WORK REQUEST 1:
Answer these questions using the act excerpt:
(a) How many existing sections of the Revised Code does Section 2 repeal?
(b) By what point did the changes in sections 2151.417 and 2151.424 need to be enacted?
(c) When does the act go into effect?
WORK REQUEST 2:
From the act excerpt, reproduce the text between "Section 3. This act is" and "into immediate effect.", inclusive.

DOCUMENT PASSAGE:
===

Section 2. That existing sections 2151.417, 2151.424, 2901.30, 2949.092, 3313.672, 4511.181, and 4511.191 of the Revised Code are hereby repealed.
Section 3. This act is hereby declared to be an emergency measure necessary for the immediate preservation of the public peace, health, and safety. The reason for such necessity is that the changes made by this act in sections 2151.417 and 2151.424 of the Revised Code are crucially needed to be enacted prior to the end of calendar year 2007 in order to comply with federal mandates. Therefore, this act shall go into immediate effect.

===

INFORMATION:
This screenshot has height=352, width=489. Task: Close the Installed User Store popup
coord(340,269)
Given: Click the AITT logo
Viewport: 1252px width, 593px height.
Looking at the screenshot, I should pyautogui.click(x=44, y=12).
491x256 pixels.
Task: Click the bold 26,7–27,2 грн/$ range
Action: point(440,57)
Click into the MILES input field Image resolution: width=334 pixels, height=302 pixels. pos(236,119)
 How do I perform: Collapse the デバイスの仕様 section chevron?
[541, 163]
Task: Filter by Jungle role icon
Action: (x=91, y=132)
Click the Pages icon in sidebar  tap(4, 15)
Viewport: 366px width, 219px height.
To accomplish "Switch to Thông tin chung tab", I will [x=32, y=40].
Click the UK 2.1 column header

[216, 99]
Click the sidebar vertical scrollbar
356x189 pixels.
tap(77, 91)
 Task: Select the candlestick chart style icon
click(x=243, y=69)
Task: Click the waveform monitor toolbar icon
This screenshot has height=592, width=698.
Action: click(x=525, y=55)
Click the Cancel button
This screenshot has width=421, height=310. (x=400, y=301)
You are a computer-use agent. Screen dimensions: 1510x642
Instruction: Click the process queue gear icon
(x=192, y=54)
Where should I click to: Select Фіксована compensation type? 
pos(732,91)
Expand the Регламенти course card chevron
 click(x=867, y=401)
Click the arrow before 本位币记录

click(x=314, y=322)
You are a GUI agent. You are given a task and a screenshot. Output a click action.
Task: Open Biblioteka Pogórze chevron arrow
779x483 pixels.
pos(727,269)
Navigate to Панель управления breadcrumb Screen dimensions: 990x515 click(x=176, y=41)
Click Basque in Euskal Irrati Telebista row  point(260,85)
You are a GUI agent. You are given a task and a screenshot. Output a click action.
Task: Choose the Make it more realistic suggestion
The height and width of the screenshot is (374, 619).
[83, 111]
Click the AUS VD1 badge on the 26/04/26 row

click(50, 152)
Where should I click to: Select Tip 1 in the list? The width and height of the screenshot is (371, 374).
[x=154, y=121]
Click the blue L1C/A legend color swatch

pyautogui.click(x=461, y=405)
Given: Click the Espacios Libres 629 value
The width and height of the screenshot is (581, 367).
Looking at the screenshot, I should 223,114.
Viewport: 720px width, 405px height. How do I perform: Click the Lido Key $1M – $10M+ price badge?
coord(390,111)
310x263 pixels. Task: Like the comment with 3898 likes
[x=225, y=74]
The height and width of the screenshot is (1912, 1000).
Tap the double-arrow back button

===

ANSWER 1:
(a) Seven.
(b) Prior to the end of calendar year 2007.
(c) Immediately.

ANSWER 2:
Section 3. This act is hereby declared to be an emergency measure necessary for the immediate preservation of the public peace, health, and safety. The reason for such necessity is that the changes made by this act in sections 2151.417 and 2151.424 of the Revised Code are crucially needed to be enacted prior to the end of calendar year 2007 in order to comply with federal mandates. Therefore, this act shall go into immediate effect.